Materials and Methods
Consecutive women referred to our colposcopy unit were recruited. Using a standardized colposcopy protocol, we recorded the most severe colposcopic lesion 1, 3, and 5 minutes after application of acetic acid (primary study end point). The time to first appearance of the most severe colposcopic lesion, highest staining intensity, and fading of the most severe colposcopic lesion were video documented (secondary study end points, assessed independently by 3 raters). Results were compared using parametric and nonparametric tests.
Results
A total of 300 women were included. After 1 minute, 290 of 300 patients (96.7%) were diagnosed with the most severe colposcopic lesion.
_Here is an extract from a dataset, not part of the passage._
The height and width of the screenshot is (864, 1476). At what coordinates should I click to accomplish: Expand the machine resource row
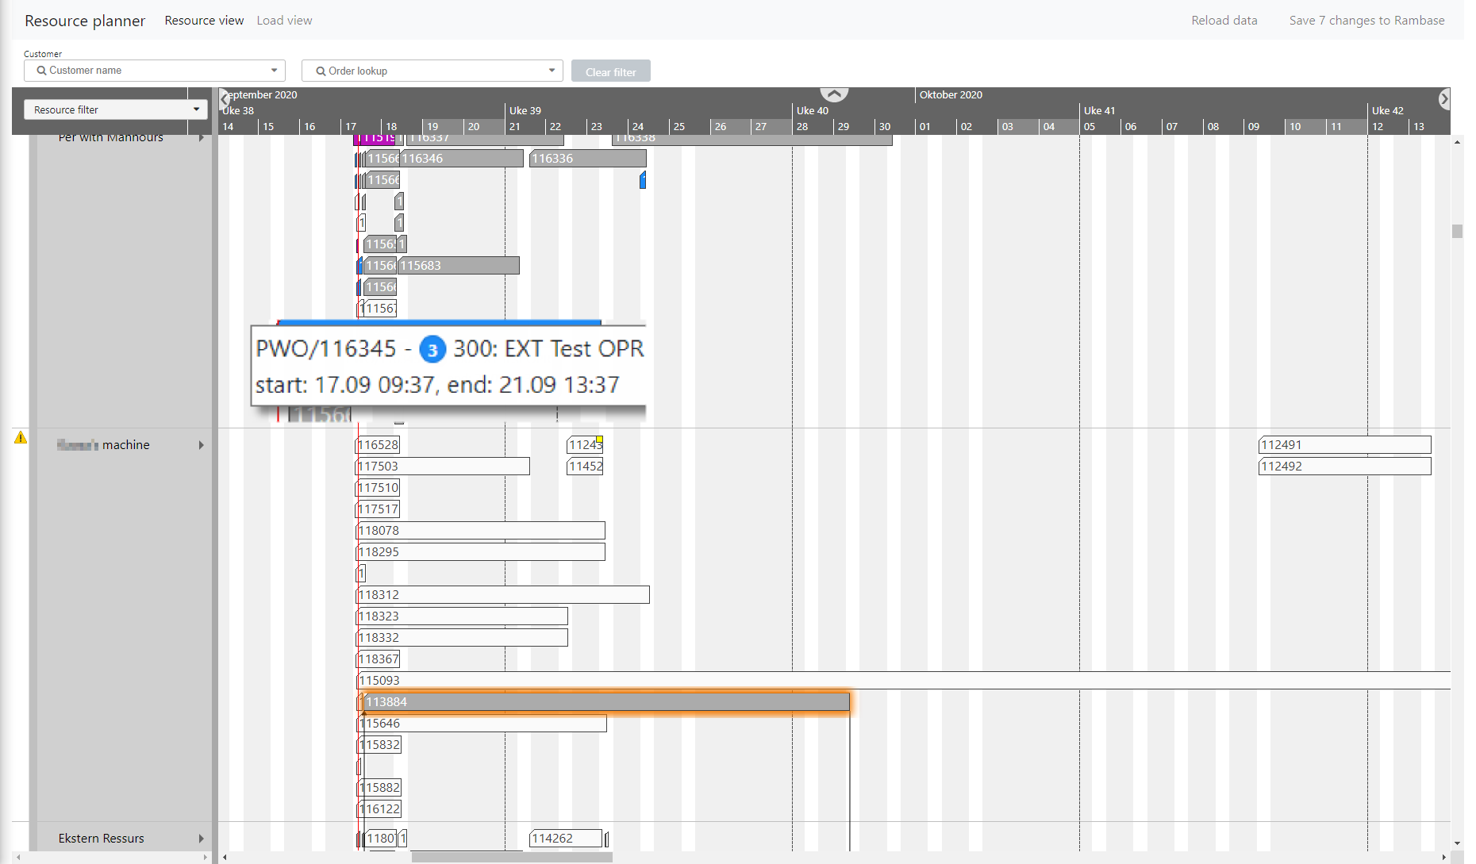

This proportion did not improve after 3 minutes (290/300 [96.7%]) or after 5 minutes (233/264 [88.3%]). The proportion of minor and major changes continuously declined over time from 142 in 300 (47.3%; 1 minute) to 107 in 264 (40.5%; 5 minutes) and from 110 in 300 (36.7%) to 91 in 264 (34.5%), respectively. The median time until the first appearance of the most severe colposcopic lesion was 13.5 (interquartile range, 3−27.25) seconds and was significantly lower in high-grade squamous intraepithelial lesion (7 [interquartile range, 1−20] seconds) compared to low-grade squamous intraepithelial lesion (19 [interquartile range, 9−39.5] seconds; P < .001). We observed fading of acetowhite lesions in 78% of cases, occurring at a median of 191 (interquartile range, 120−295) seconds after application of acetic acid. Fading started earlier in high-grade squamous intraepithelial lesion compared to low-grade squamous intraepithelial lesion (179.5 [interquartile range, 110− 253.25] versus 212.5 [interquartile range, 146.5−300]; P = .044). Overall, the net difference between colposcopic assessments at 3 minutes versus at 1 minute was 1 more high-grade squamous intraepithelial lesion and 1 less low-grade squamous intraepithelial lesion.
Conclusion
It is reasonable to conclude that the best time to identify lesions is 1 minute after the application of acetic acid. Continued evaluation for up to 3 minutes may be considered reasonable for an optimal high-grade squamous intraepithelial lesion yield. However, fading of acetowhite lesions is common, especially in high-grade squamous intraepithelial lesions, and supports a recommendation of not prolonging colposcopy beyond 3 minutes.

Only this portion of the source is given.